Basic Implementation
- Fork the repo
- This will allow you to maintain your own config.json
- Set up Google Cloud
- Create project
- Set up BigQuery
- Enable Source Code
- Set up GCF
-
- Set up LookML
- Create a new project
- Copy the model and dashboard file into your project
Further Implementation Steps
- Instance administrators should disable all other models from using this connection
- Instance administrators should limit which users can develop in this model/project
- Otherwise, developers could:
- use dev mode LookML to retrieve the current rotating secret
- modify prod LookML controlling which parent URLs are allowed to receive session-granting signatures from other users
- ⚠️ GCP Administrators should externalize the administrative API secret from the Google Cloud Functions’ environmental variable.
- Otherwise, any GCP Administrator with access to configure the function can retrieve the secret.
- A subsequent version of the implementation instructions will detail the most convenient way to do this. Likely with a Cloud Storage bucket only readable by a service account.
- Instance administrators may limit which users are able to grant access to a script by including/excluding the embed_api_auth model from the users’ roles.
- To achieve a better UI for unauthorized users, administrators may adapt the model to have a user attribute to control access instead.
Security Design
- ⚠️ Random number strength - The rotating secret is based on random numbers generated by BigQuery’s RAND() function. No information is provided by BigQuery docs regarding the cryptographic strength of this function. On the other hand, the running of this function is only initiated by Looker’s PDT regenerator, and not by end users, which may complicate any attempt to exploit weaknesses in these random numbers.
- User permissions - Looker’s role system can be used to limit which Looker users have access to the model that enables this authentication
- Anti click-jacking - The use of a whitelist on the external_url parameter (used as the basis for the linkback) ensures that only approved origins/URLs can receive the result of the click action
- Anti CSRF - The use of a state parameter by the calling page ensures that it cannot be sent authentication claims that it did not request
- Rotating secret - The signing secret is known only to the data warehouse, and it is periodically rotated.

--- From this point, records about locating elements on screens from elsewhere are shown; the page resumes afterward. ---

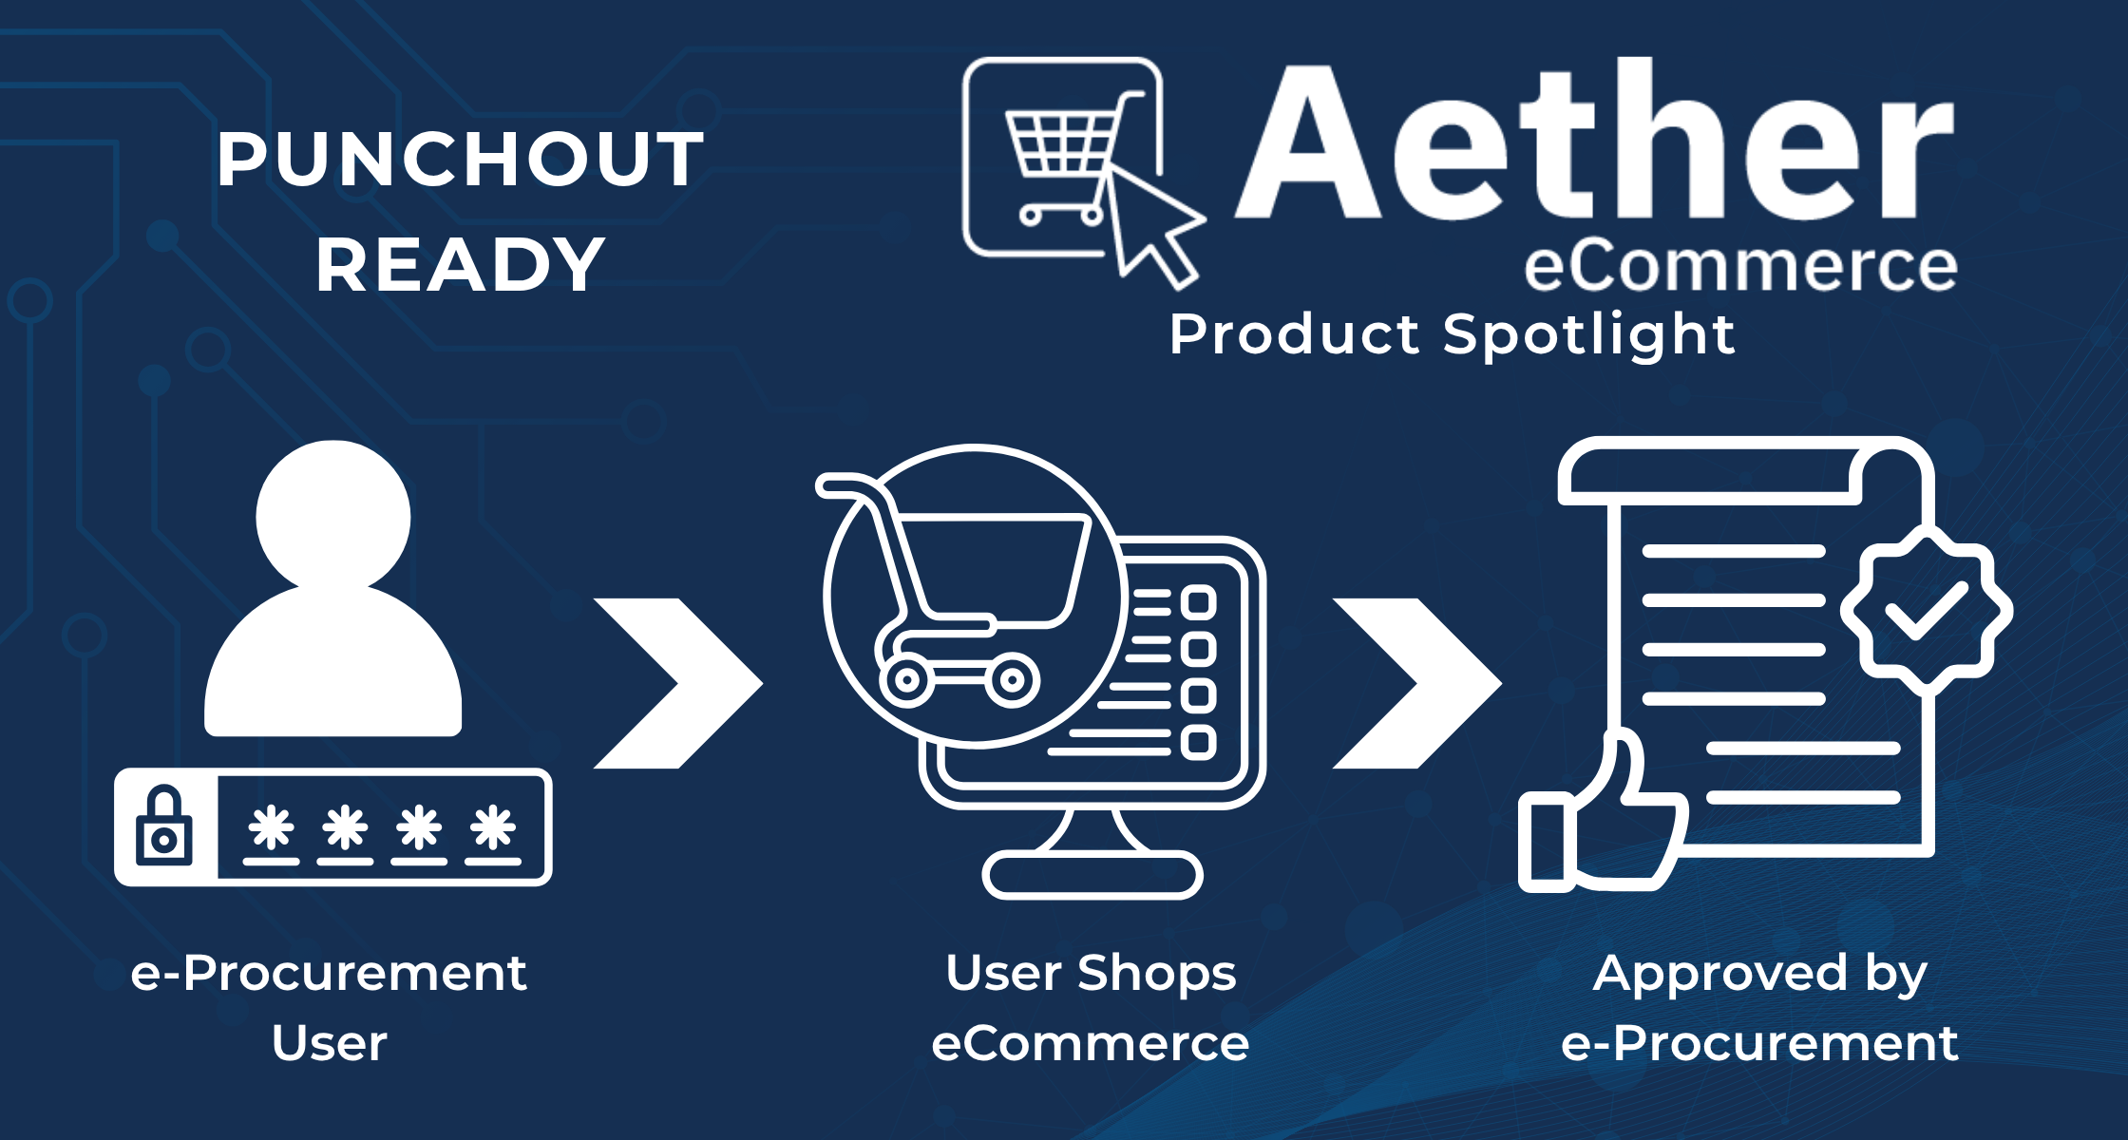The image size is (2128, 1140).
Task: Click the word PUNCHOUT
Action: pyautogui.click(x=460, y=159)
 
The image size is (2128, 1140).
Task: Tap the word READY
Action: pyautogui.click(x=461, y=264)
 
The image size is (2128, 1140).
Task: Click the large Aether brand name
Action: pyautogui.click(x=1595, y=141)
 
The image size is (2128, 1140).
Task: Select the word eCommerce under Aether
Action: pyautogui.click(x=1740, y=265)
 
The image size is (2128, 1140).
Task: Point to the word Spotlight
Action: pyautogui.click(x=1589, y=334)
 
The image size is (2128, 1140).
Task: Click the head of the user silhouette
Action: pyautogui.click(x=333, y=516)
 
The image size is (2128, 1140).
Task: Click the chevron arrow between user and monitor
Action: pyautogui.click(x=677, y=683)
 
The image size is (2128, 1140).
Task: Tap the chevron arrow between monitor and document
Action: pyautogui.click(x=1416, y=683)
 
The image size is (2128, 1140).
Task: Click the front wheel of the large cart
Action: pyautogui.click(x=1013, y=679)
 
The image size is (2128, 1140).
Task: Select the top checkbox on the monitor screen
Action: pyautogui.click(x=1199, y=602)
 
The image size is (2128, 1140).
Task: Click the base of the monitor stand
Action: pyautogui.click(x=1092, y=875)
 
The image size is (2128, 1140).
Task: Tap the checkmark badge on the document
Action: pyautogui.click(x=1926, y=611)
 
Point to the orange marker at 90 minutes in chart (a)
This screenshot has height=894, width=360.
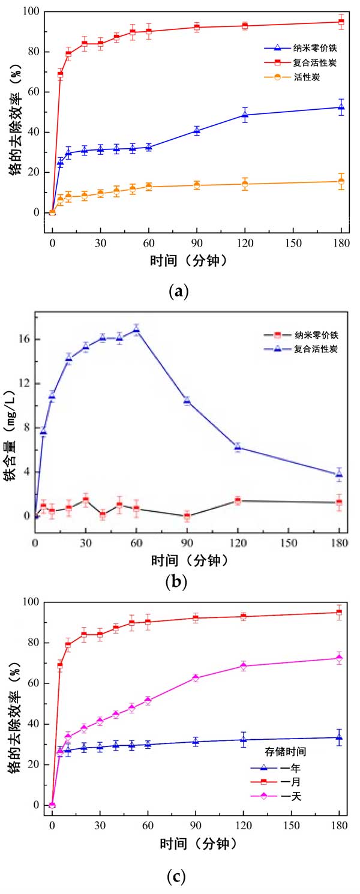click(x=196, y=185)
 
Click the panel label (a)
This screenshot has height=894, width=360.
click(x=179, y=293)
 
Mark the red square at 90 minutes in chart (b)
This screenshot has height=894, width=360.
click(x=187, y=515)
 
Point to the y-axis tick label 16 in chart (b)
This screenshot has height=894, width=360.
click(x=23, y=339)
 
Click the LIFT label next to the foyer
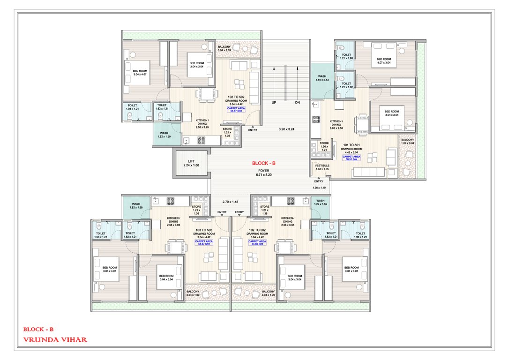pyautogui.click(x=191, y=160)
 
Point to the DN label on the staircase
pyautogui.click(x=298, y=102)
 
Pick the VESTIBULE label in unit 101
pyautogui.click(x=322, y=165)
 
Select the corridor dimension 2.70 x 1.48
pyautogui.click(x=230, y=202)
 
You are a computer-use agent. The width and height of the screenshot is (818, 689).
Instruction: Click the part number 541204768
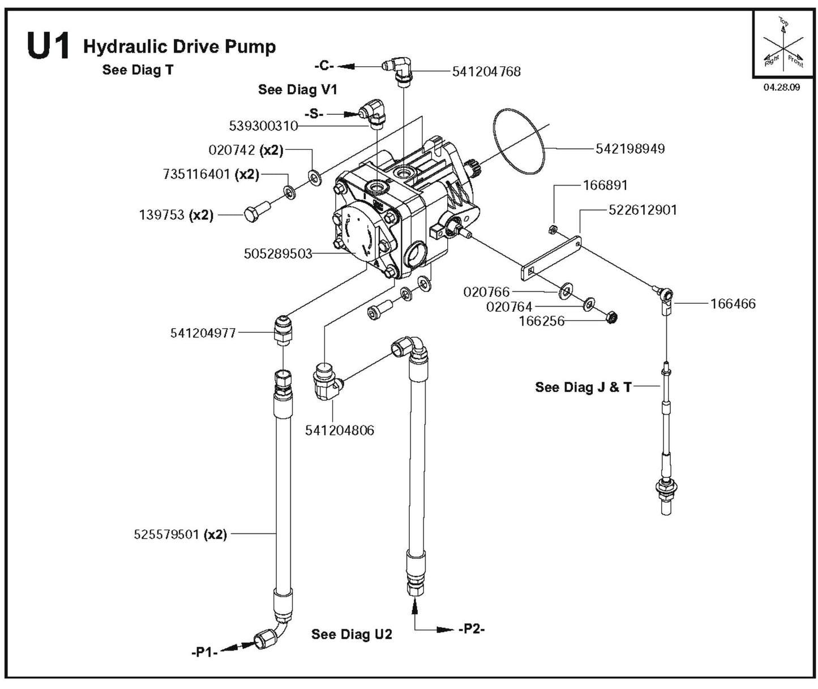point(486,72)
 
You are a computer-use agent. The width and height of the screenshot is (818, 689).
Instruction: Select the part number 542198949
point(630,149)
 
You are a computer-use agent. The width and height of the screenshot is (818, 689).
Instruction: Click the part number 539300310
point(263,126)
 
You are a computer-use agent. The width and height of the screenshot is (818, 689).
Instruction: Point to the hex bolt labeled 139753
point(252,215)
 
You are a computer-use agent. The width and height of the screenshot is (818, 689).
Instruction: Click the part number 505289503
point(278,254)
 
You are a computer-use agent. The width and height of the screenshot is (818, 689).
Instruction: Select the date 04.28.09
point(782,88)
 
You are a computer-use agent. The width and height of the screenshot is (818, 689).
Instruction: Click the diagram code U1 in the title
point(48,47)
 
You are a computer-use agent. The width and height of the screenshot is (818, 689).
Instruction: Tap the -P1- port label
point(204,652)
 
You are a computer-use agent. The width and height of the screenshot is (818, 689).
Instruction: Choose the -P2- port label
point(472,629)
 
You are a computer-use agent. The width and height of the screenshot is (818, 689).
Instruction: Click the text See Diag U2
point(352,634)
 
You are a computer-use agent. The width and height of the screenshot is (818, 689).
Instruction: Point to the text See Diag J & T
point(583,387)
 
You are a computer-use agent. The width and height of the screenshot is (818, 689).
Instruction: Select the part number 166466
point(733,304)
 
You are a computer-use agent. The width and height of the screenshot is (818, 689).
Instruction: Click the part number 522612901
point(643,210)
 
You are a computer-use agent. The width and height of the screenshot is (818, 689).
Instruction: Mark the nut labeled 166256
point(611,318)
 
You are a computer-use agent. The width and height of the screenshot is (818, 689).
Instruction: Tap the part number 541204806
point(340,430)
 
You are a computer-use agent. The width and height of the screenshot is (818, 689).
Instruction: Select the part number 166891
point(605,185)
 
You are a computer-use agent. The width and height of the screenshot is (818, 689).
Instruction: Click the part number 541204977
point(203,333)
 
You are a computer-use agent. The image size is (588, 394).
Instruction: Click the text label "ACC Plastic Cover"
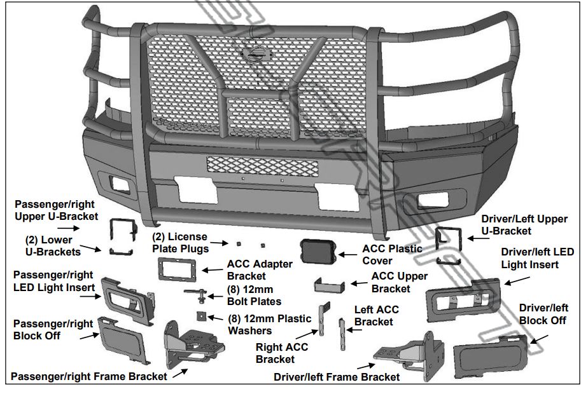click(392, 254)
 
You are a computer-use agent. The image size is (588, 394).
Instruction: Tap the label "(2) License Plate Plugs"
click(179, 243)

Future Possible Developments
- Per-script OAuth Implicit Grant model
- Currently, the script runner coordinates multiple scripts. This is both a feature and a limitation. It allows Looker administrators to have a more light-weight “hub” method to adding integrations, and users to have a single point-of-entry to scripts, but requires script authors to implement a non-standard invocation mechanism. In the future, a very similar authentication flow could be used to retrieve the access token, but it could be returned to the individual scripts using an OAuth Implicit Grant flow. This would be great for standardization of how the scripts authenticate, but would mean that end users would have to grant access on a per-script basis, rather than to the hub that the administrator has pre-approved. Maybe there is a middle ground…
- Secret known to the auth server - The auth server could also be allowed to keep the signing secret in-memory for faster/no-network verification. However, secret rotation is a nice security benefit, and Google Cloud Functions are largely stateless, so this is probably not likely to happen.
- Audience allowed - The claim may optionally contain an “aud” claim. This would allow certain classes of “privelege escalating” API scripts to confirm that the signature was intended (and approved by the user) for use with this script.
- More frequent secret rotation - With an incremental PDT feature, it would be feasible to rotate the secret much more frequently, since you could keep a copy of the previous secret(s) to be accepted within the margins affored by the token expiration.